[Exercise brief]
Could you continue the passage on Principlism and hospital ethics consultation from the point where it stops?

[Excerpted passage Boundary: Start]

Along the way, someone gave Beauchamp's approach a proper name: Principlism.

This is the idea, in brief.  Ethical conflicts in the hospital can best be understood in terms of four principles; hence the name.  One of these is respect for Autonomy, the patient's right to make decisions about his own body. A second principle - nonmaleficence - is to avoid harm.  'Primum non nocere' enjoins and prohibits the physician from doing anything that would cause injury to the patient, and requires him to direct his very best effort to comply with this moral precept.  A third principle is closely related; that is, that the physician shall act always in the patient's best interest.  Known as "beneficence," this mandate is shared in varying degrees with other learned professions where a fiduciary relationship exists between the professional and the one seeking professional service.  Finally, principlists refer to a notion of distributive justice to describe a moral responsibility to apply healthcare resources in a way that is essentially fair and equitable.

A purely principlist account of moral conflict would refract each clinical case through the lens of (often colliding) principles.  A physician receives an ambiguous result from a test for cancer, and asks the patient to repeat it.  Full disclosure would involve telling the patient that the news may be very bad (or maybe not).  Sharing this information would support the patient's right to information about his own health (Autonomy principle).  However, providing it would likely distress the patient, while doing nothing to advance his situation (raising considerations of Beneficence and Non-maleficence).  Therefore, telling the patient only that a repeat test is needed is an attractive option.  Whether this course of action is morally justified requires parsing the strength of arguments on behalf of these conflicting values.

Based on our experiences with the Ethics Consultation service, there are at least three other factors that come to bear in many, if not all cases.  One is medical information.  Good ethics starts with good Medicine.  (I have been reminded of this time and again by our committee's only card-carrying PhD Bioethicist, Dr. Robert Cassidy.)

[Excerpted passage Boundary: End]
[Given data Boundary: Start]

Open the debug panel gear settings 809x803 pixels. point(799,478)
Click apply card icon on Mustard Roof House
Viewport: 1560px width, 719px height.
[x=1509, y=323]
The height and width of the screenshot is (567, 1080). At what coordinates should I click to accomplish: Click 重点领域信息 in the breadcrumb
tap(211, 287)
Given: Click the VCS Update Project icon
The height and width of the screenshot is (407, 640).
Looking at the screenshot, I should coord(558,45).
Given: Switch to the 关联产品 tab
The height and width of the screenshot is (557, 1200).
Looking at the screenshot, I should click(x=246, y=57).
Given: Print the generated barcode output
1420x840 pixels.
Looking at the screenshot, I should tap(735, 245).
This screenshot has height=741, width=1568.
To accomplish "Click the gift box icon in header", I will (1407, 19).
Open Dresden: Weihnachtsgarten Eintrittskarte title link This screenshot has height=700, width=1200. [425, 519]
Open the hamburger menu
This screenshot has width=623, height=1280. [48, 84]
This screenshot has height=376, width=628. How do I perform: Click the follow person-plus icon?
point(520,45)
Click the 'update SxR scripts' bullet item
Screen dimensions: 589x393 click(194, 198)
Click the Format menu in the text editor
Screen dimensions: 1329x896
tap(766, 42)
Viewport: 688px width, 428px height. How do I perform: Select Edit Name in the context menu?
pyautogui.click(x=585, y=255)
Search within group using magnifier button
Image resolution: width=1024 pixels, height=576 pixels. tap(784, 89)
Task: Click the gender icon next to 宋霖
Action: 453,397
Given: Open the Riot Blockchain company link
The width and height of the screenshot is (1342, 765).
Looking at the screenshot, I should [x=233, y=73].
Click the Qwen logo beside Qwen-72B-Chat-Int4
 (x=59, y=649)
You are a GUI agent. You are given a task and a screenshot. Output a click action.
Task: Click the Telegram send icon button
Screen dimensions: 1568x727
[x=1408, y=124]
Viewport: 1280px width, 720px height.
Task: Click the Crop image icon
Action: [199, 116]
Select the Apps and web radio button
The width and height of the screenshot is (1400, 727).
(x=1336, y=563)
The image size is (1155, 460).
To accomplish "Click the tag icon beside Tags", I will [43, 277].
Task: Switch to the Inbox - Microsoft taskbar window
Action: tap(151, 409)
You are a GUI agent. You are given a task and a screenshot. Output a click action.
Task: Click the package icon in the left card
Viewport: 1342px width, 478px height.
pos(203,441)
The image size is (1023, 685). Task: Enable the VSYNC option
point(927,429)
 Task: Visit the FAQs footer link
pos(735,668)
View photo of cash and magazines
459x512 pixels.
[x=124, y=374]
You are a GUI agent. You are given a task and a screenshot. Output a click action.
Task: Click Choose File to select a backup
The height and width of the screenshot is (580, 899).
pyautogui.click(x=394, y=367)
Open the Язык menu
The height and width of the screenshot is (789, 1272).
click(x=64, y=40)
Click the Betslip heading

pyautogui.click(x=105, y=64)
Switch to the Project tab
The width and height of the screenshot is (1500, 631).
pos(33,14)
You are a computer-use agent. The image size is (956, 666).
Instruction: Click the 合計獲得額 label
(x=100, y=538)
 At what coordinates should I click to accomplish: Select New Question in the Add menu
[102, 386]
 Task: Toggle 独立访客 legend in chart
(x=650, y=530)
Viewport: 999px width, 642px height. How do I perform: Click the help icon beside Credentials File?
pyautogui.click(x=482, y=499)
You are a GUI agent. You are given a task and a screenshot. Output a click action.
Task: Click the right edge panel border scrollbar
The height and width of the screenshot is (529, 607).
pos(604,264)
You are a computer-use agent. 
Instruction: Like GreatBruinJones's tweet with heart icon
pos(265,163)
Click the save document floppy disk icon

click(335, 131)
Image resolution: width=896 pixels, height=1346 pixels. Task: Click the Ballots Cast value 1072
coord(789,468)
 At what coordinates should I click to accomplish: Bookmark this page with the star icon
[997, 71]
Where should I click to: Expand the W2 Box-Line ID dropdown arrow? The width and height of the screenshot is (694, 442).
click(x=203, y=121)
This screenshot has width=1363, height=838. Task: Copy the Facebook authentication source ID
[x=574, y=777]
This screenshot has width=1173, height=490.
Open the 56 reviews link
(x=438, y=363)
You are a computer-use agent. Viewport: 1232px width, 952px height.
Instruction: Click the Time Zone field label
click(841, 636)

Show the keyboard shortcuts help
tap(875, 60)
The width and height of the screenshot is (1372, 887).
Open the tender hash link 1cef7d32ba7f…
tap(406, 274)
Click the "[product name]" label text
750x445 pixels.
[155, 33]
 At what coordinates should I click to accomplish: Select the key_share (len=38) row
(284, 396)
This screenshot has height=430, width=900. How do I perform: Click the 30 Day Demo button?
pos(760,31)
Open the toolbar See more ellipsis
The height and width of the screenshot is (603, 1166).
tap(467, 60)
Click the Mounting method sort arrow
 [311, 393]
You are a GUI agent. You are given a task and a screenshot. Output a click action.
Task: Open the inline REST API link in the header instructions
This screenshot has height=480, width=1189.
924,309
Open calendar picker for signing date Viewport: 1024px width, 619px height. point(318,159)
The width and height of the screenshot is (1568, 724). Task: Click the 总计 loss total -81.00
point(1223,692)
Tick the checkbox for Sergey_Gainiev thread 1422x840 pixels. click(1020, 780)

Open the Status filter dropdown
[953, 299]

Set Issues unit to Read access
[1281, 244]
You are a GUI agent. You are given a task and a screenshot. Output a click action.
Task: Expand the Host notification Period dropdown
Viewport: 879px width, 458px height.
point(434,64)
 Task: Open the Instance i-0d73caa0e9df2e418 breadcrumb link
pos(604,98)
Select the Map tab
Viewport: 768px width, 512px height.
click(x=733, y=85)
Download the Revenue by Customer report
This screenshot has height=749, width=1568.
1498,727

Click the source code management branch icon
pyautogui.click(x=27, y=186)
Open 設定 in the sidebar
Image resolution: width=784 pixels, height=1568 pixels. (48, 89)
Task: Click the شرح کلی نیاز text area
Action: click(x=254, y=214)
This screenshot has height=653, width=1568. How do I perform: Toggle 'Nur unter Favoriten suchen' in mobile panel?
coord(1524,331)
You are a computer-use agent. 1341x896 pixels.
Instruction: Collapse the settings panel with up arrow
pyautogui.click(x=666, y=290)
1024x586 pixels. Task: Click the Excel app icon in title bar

[Given data Boundary: End]

[Response to this exercise]
The healthcare team and the family are at loggerheads over the question of PEG (feeding tube) insertion for a patient with advanced Alzheimer's dementia.  One side feels the procedure is necessary to "protect" the patient from aspiration pneumonia and malnutrition.  The other feels that this is an unnatural invasion at the end of life.  It should matter to us to know that studies have found no life extension benefit from this intervention for patients in this end-of-life circumstance. 

A second issue is communication.  So often, when family members are in conflict with the caregiving team, it is because messaging has been inconsistent or ineffective.

The fact is that our patients tell us about this every month, because we ask them.  One whole domain in the federal HCAHPS survey involves physician communication, and one question specifically asks how often doctors "explain things in a way you understand."  Month after month, more patients say that doctors treat them "with courtesy and respect" than answer positively to the question on clear communication.  We mean well.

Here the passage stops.